Outside, it was a bright, soft summer day, warm rather than hot. I bought each of us a hot dog with mustard at one of the stands on the street. ("How do you know I'm not a vegetarian?" said Mary, although we'd already had two other meals together.) We wandered into Central Park and ate on a bench, cleaning our hands with paper napkins. Mary unexpectedly wiped the mustard off my hands as well as hers, and I thought what a lovely mother of young children she might have made, but naturally I didn't say it. I spread out my fingers.
"My hand looks much older than yours, doesn't it?"
"Why shouldn't it? It is somewhat older than mine. Twenty years, if you were born in 1947."
"I won't ask how you know that."
"No need to, Sherlock."
I sat watching her. The shade from oaks and beeches dappled her face and short-sleeved white blouse, the fine skin of her throat. "How beautiful you are."
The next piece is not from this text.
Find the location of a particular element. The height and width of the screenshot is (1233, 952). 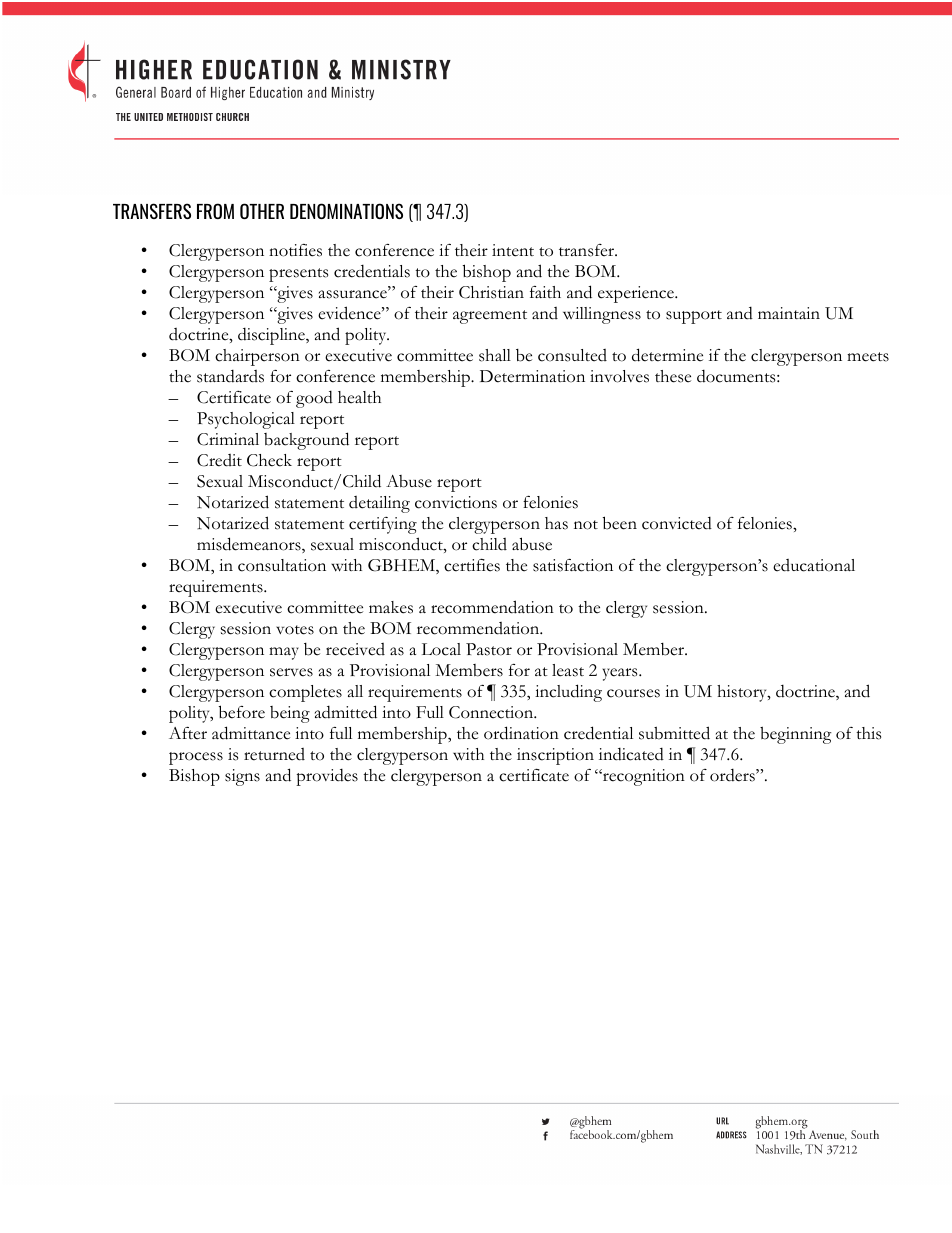

convicted is located at coordinates (677, 523).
"Please don't say that," she said, looking down at her lap.
"I meant it only as a compliment, a respectful one. You're like a painting."
"That's idiotic." She crumpled up the napkins and aimed them into a wastebasket next to our bench. "No woman actually wants to be a painting." But when she turned back to me, our eyes met across the strange sound of what each of us had just said. She glanced away first. "Have you ever been married?"
"No."
"Why not?"
"Oh, a lot of medical school, and then I didn't meet the right person."
She crossed her legs in their jeans. "Well, have you ever been in love?"
"Several times."
"Recently?"
"No." I considered. "Maybe yes. Almost yes."
She raised her eyebrows until they disappeared under her short bangs. "Make up your mind."
"I'm trying to," I said as evenly as I could. It was like conversing with a wild deer, some animal that could start up and spring away. I stretched one arm across the back of the bench without touching her, and looked out into the park, the bends of gravel path, boulders, green hills under patrician trees, the people walking and biking along a nearby route. Her kiss caught me by surprise; at first I understood only that her face was very close. She was gentle, hesitating. I sat up slowly and put my hands on her temples and kissed her back, also gently, careful not to startle her further, my heart pounding. My old heart.
I knew that in a minute she would draw away, then lean against me and begin to sob without making a sound, that I would hold her until she was finished, that we would soon part with a more passionate kiss for our separate journeys home, and that she would then say something like, I'm sorry, Andrew -- I'm not ready for this. But I had the long patience of my profession on my side, and I already understood certain things about her: she loved to go out to Virginia for the day to paint, as I did; she needed to eat often; she wanted to feel in control of her decisions. Madame, I said to her, but silently, I observe that your heart is broken. Allow me to repair it for you.